The letter, signed by Bishop Patrick Dunn, President of the New Zealand Catholic Bishops Conference, and Sister Katrina Fabish rsm, Congregational Leader of the Sisters of Mercy, offers full support for the work of the Royal Commission of Inquiry into Historical Abuse in State Care and seeks a broadening of the Inquiry’s terms of reference to include a range of Church institutions.
‘We are of the firm view that no individual should be denied the possibility of making a submission to this Government Inquiry. It would be wrong if some individuals felt excluded from this process simply because their path of referral to an institution was different from someone else’s.’
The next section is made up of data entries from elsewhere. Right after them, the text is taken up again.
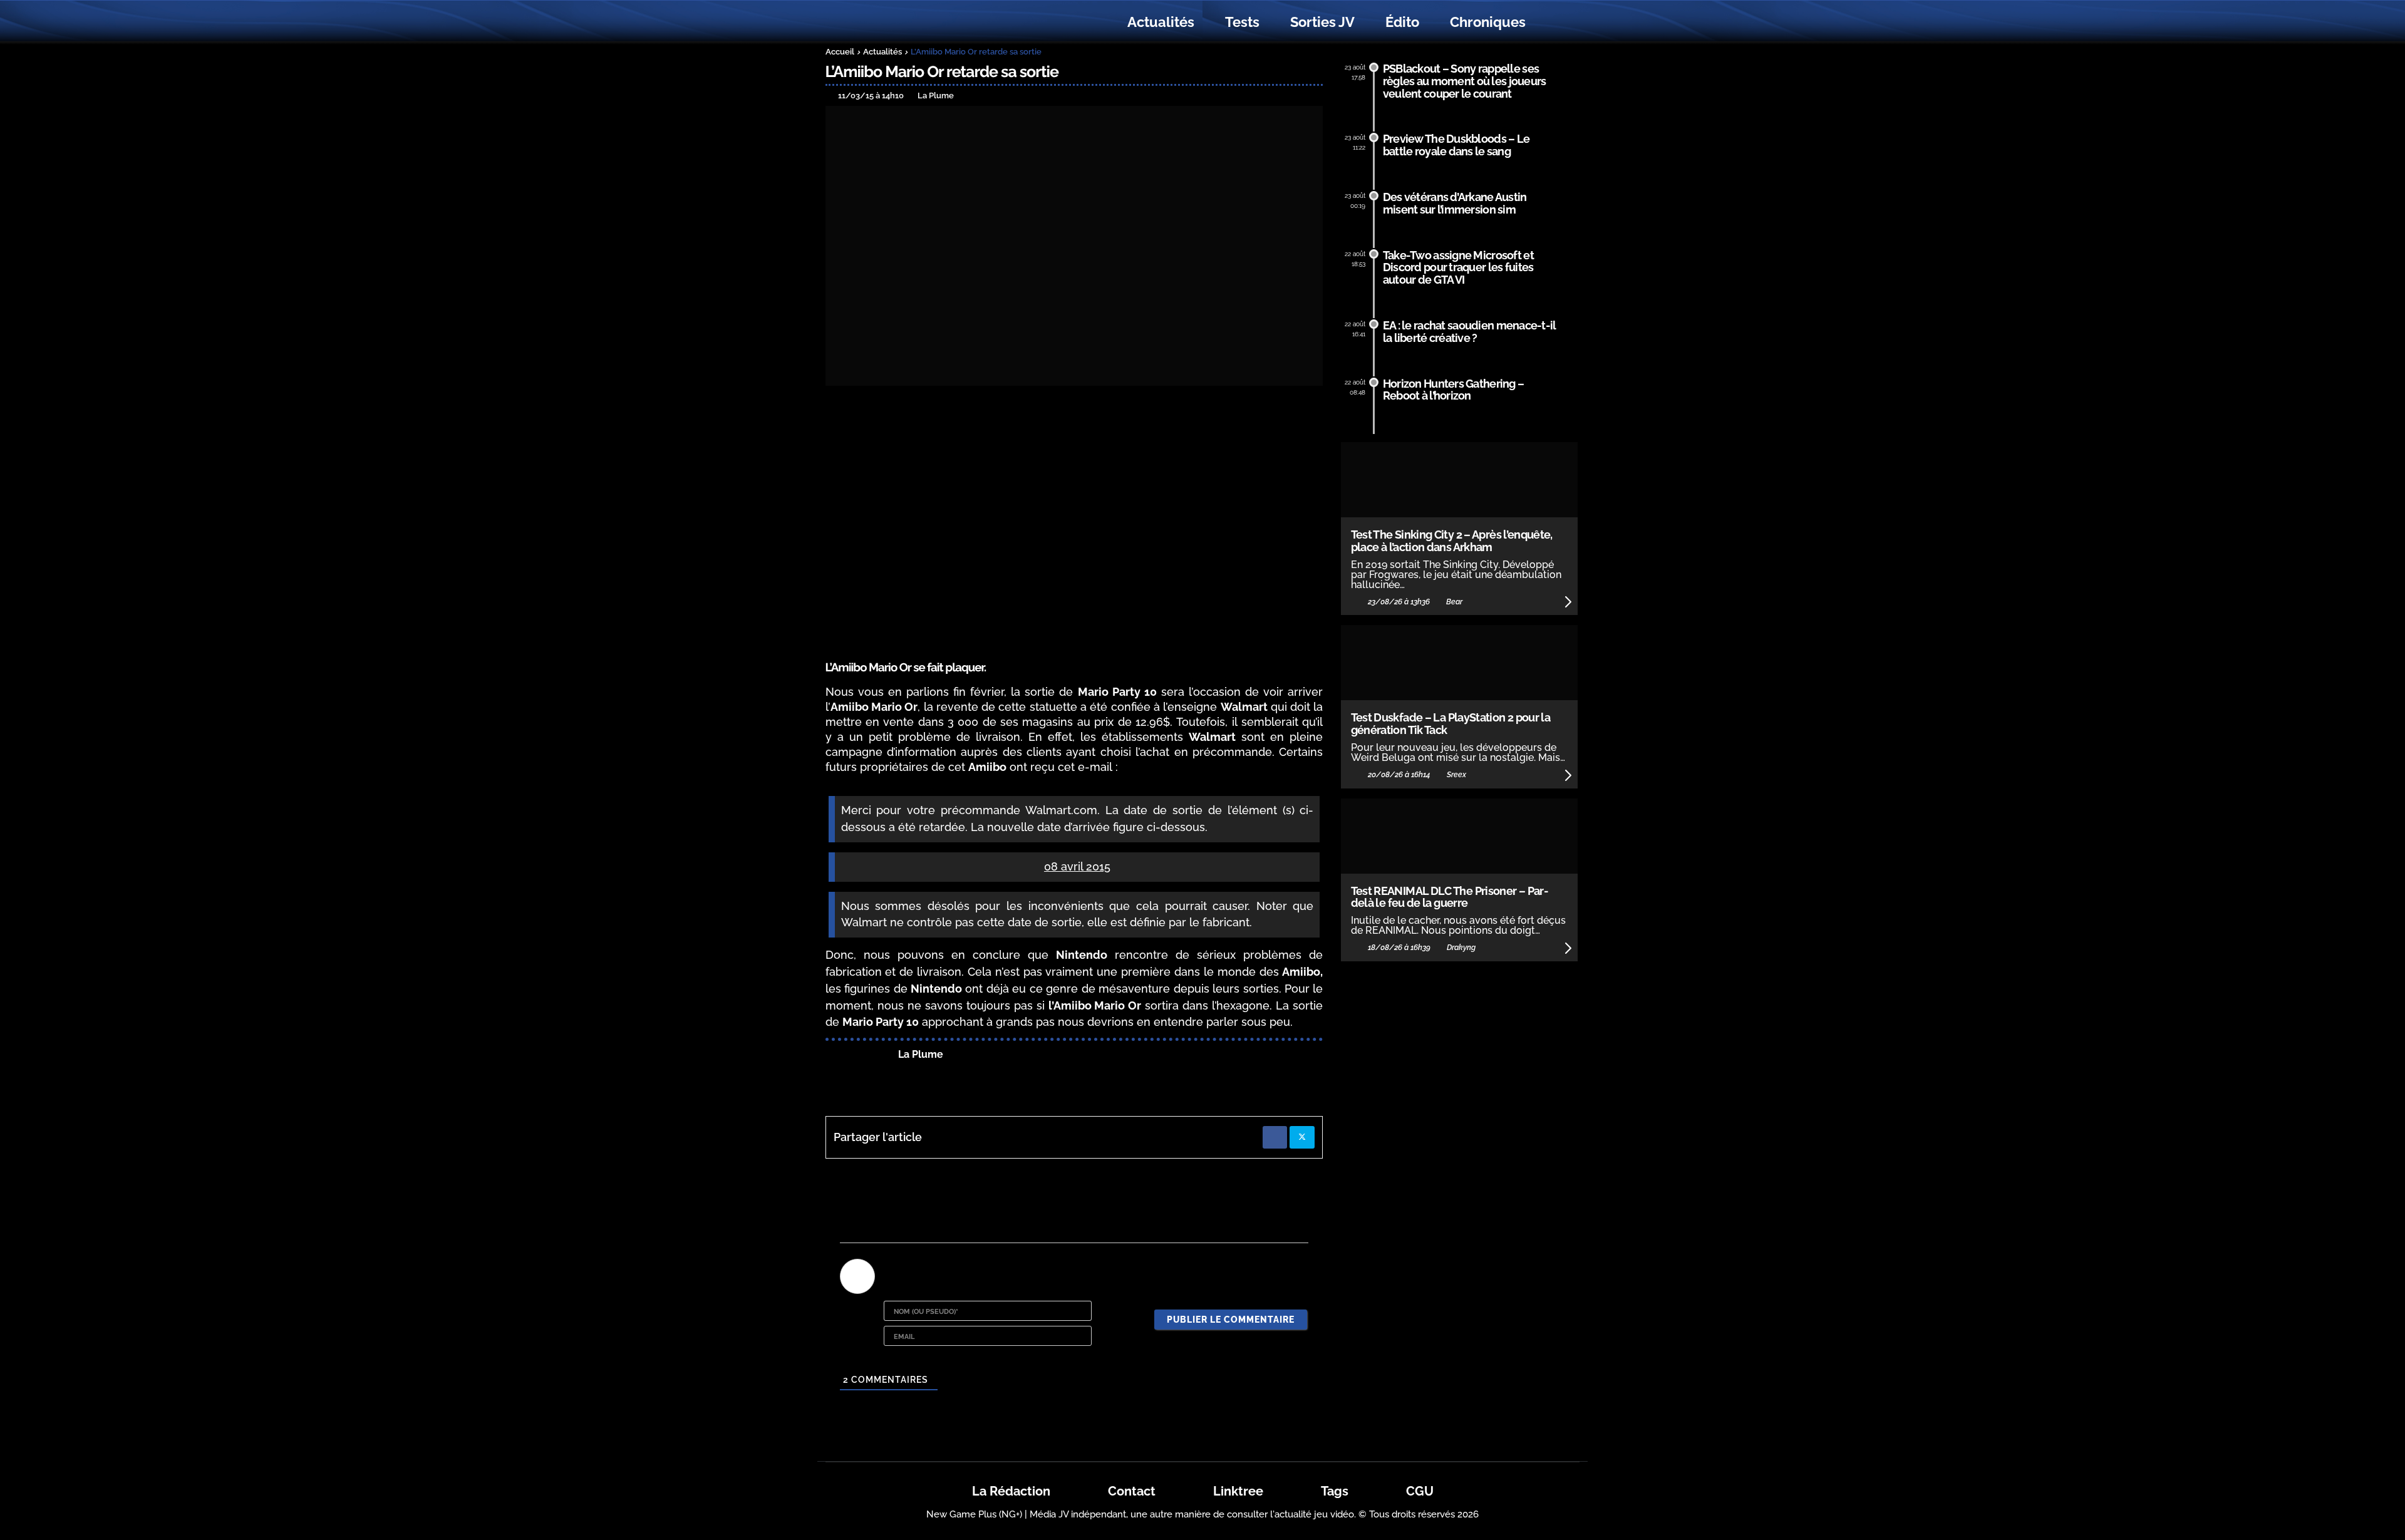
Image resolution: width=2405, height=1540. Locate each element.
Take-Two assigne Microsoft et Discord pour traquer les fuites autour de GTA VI (1458, 268)
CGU (1420, 1491)
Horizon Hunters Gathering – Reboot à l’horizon (1453, 390)
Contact (1132, 1491)
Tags (1334, 1491)
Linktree (1238, 1491)
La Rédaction (1011, 1491)
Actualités (1160, 22)
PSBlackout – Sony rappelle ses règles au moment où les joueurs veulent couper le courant (1464, 81)
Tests (1242, 22)
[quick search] (1554, 22)
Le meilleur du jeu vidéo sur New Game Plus (894, 22)
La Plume (920, 1054)
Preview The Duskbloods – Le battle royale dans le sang (1456, 145)
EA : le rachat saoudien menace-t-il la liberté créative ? (1469, 331)
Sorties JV (1322, 22)
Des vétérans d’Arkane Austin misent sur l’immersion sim (1455, 203)
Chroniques (1488, 22)
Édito (1402, 22)
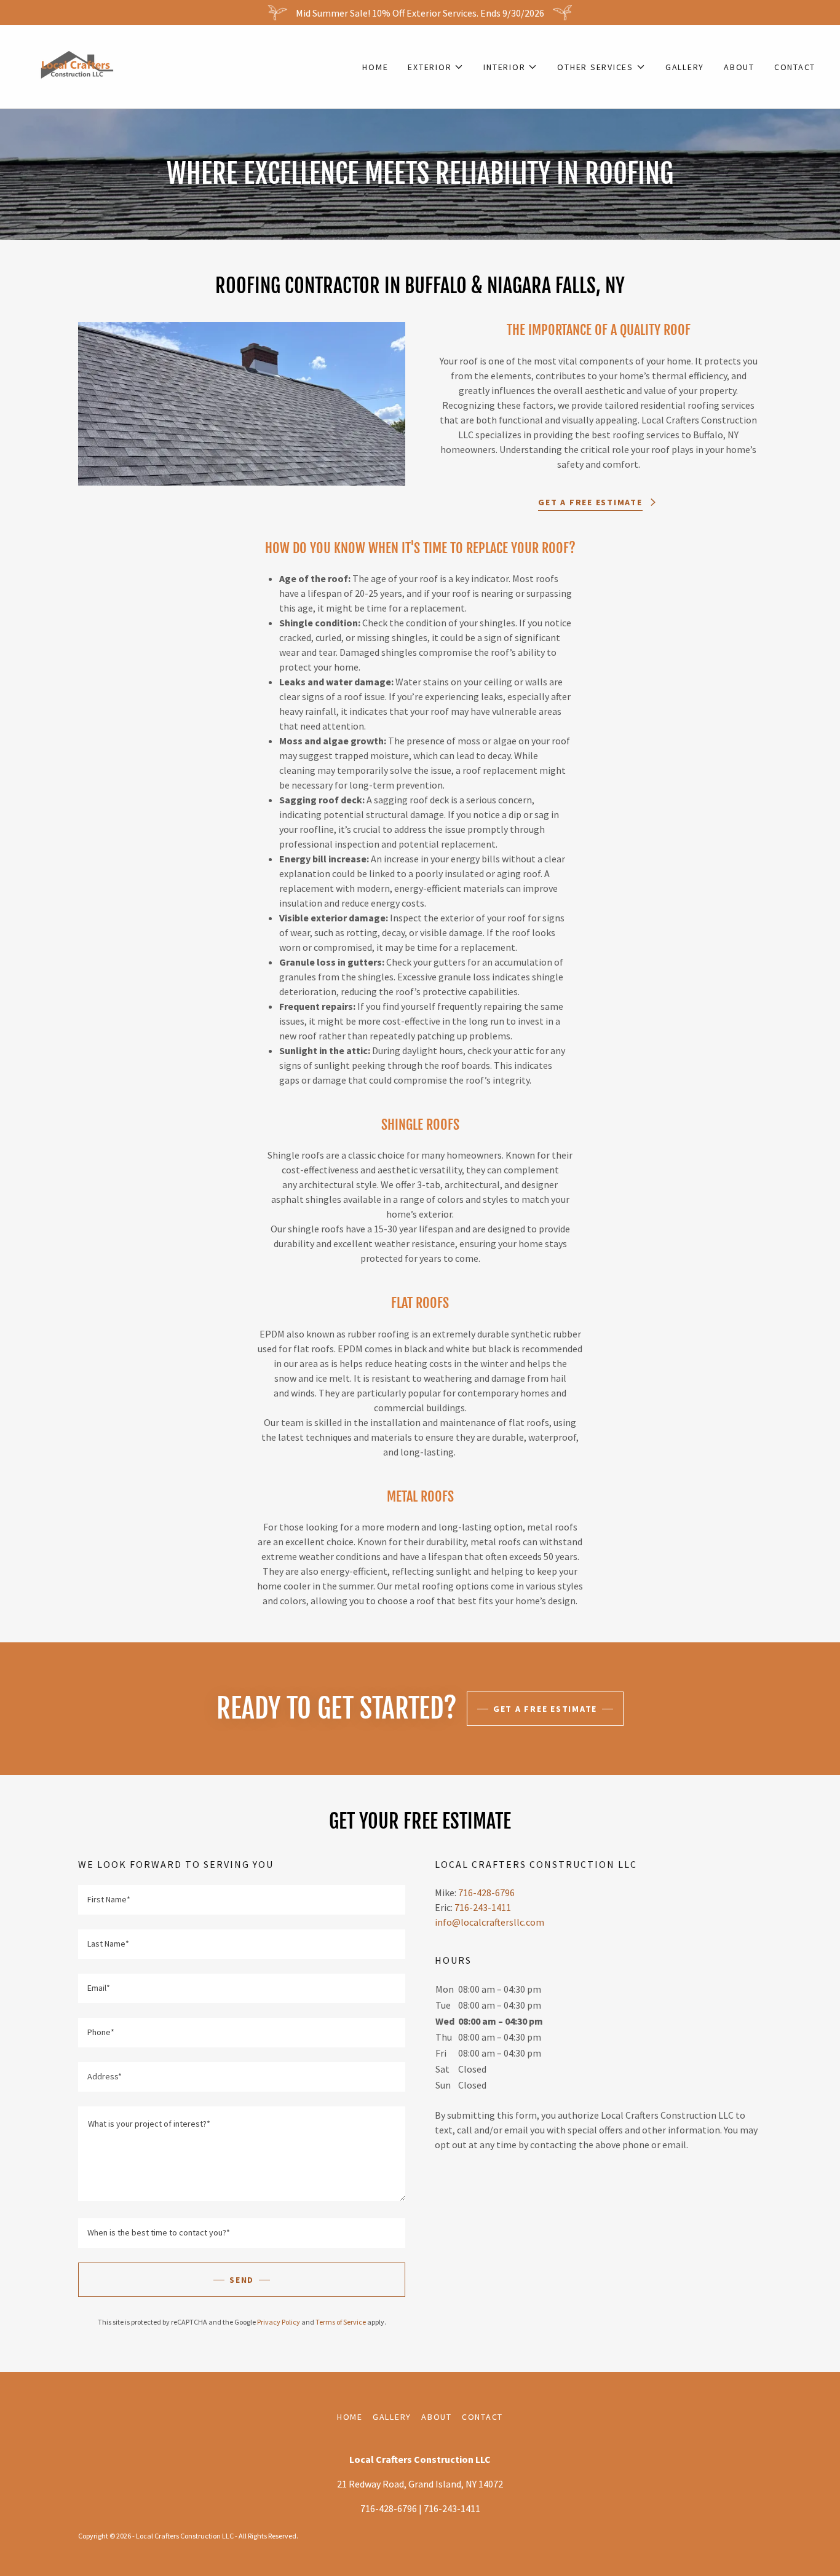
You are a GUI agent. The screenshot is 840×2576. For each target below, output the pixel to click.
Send (241, 2279)
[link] (77, 65)
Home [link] (375, 67)
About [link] (739, 67)
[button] (436, 67)
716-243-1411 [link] (482, 1907)
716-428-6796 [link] (486, 1892)
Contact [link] (794, 67)
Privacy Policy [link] (278, 2321)
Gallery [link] (684, 67)
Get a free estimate (545, 1708)
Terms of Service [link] (340, 2321)
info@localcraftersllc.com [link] (489, 1922)
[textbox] (241, 1900)
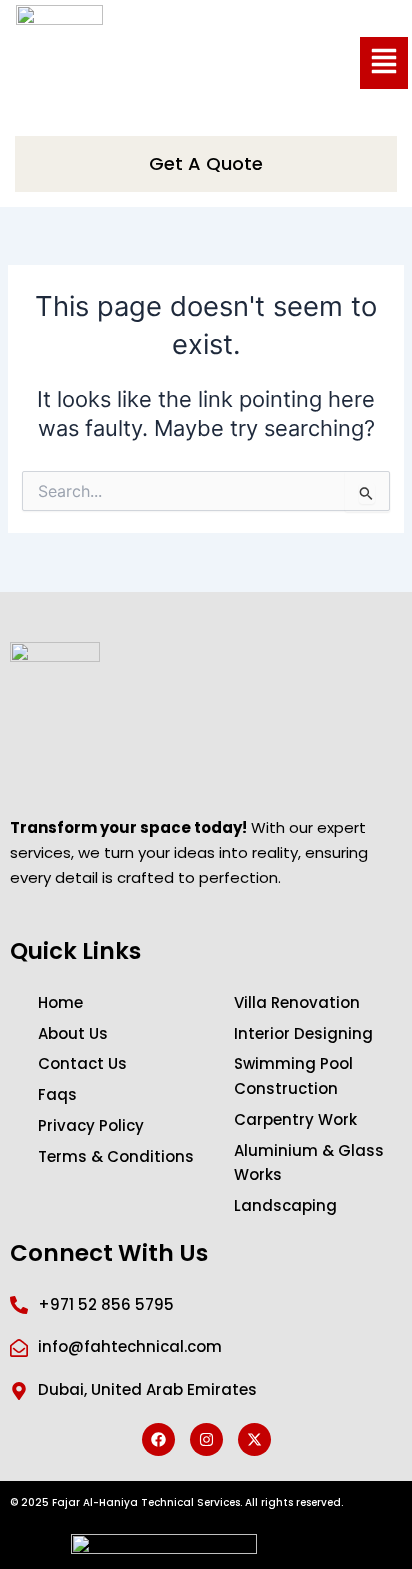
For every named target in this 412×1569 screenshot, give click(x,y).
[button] (384, 63)
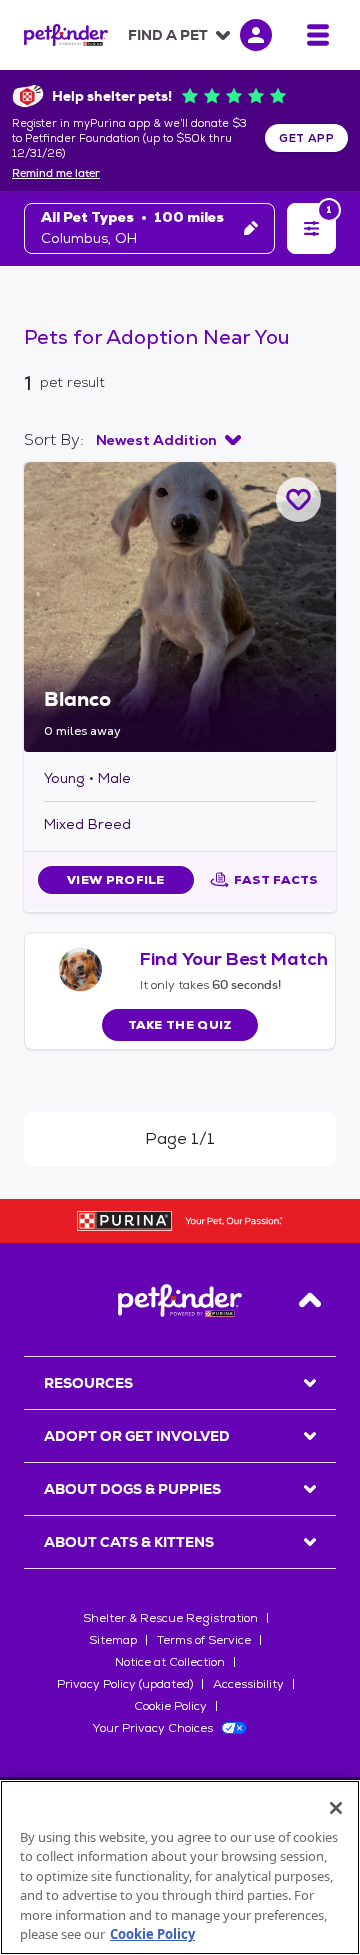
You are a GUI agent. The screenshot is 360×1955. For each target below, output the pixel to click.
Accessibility (248, 1684)
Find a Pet (168, 35)
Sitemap (113, 1640)
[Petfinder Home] (66, 35)
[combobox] (168, 440)
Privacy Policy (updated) (125, 1684)
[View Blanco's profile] (180, 607)
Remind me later (56, 174)
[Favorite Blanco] (298, 499)
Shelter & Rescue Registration (170, 1618)
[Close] (336, 1808)
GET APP (306, 138)
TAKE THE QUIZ (180, 1025)
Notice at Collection (170, 1662)
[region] (180, 1867)
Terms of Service (204, 1640)
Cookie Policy (170, 1706)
The letter reaffirmed the Catholic church leaders’ support for the Inquiry and stating its desire to be involved. ‘We assure you once again of our support and our desire to learn from this national undertaking, which we are confident will contribute positively to the strengthening and safeguarding of our whānau, communities and society.’
In an interview on TV3’s Newshub Nation on Saturday 21 April, the Inquiry head Sir Anand Satyanand has suggested churches could launch their own internal investigation into historical abuse. Sir Anand said he discussed the matter with the country’s senior Anglican and Catholic bishops meeting together recently in Wellington.
‘I raised with them the prospect that the churches could use their combined resources to mount a commission of their own and deal with issues in a tailor-made fashion so far as the churches are concerned.’
Sir Anand said there are obvious crossovers, and the two investigations could assist each other while maintaining confidentiality around specific cases.
‘There could be capacity for exchange of not necessarily information, of course, because that would be confidential and we will have a big store on confidentiality.
‘But there could be processes, there could be headings, there could be issues which the two commissions might share.’ He said, ‘The churches have expressed a willingness to be engaged with, so there’s a little time yet for all of this to work itself out.
‘But in the end, I think the decision about what this Royal Commission will do, whatever I recommend, at the other end, it will be a political decision made by the Cabinet, based on the information available to it.’